What the task requires =
Once the line containing "The height and" is reached, copy it and every line after it exactly, to the end of the material, without pictures.

Exercise data =
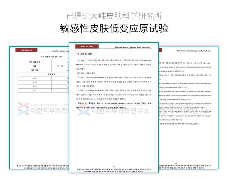Viewport: 228px width, 185px height.
Task: Select the '전체 피험자 수' table row
Action: click(x=43, y=62)

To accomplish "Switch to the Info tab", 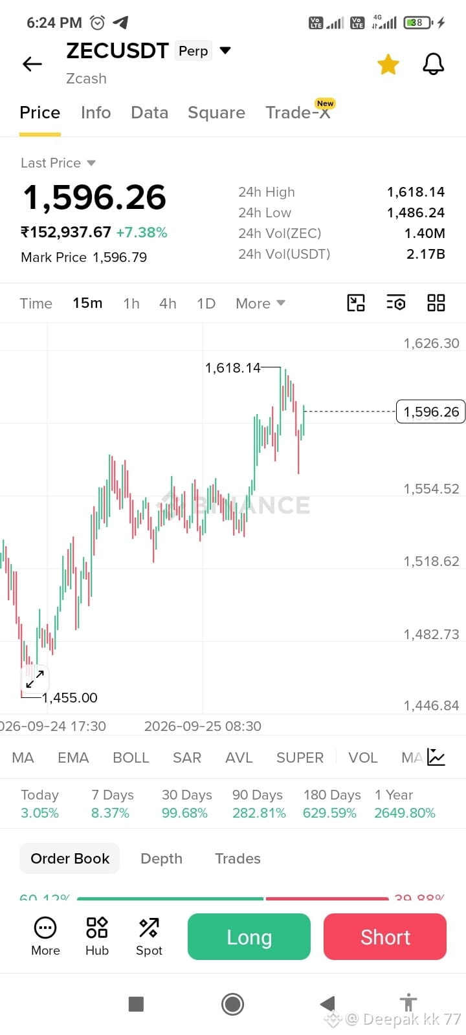I will 96,113.
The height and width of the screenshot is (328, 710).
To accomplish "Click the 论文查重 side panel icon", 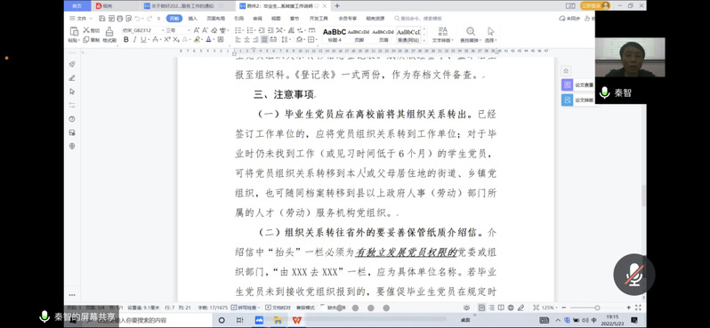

Exercise answer =
The height and width of the screenshot is (328, 710).
To accomplish "Click the 论文查重 side panel icon", 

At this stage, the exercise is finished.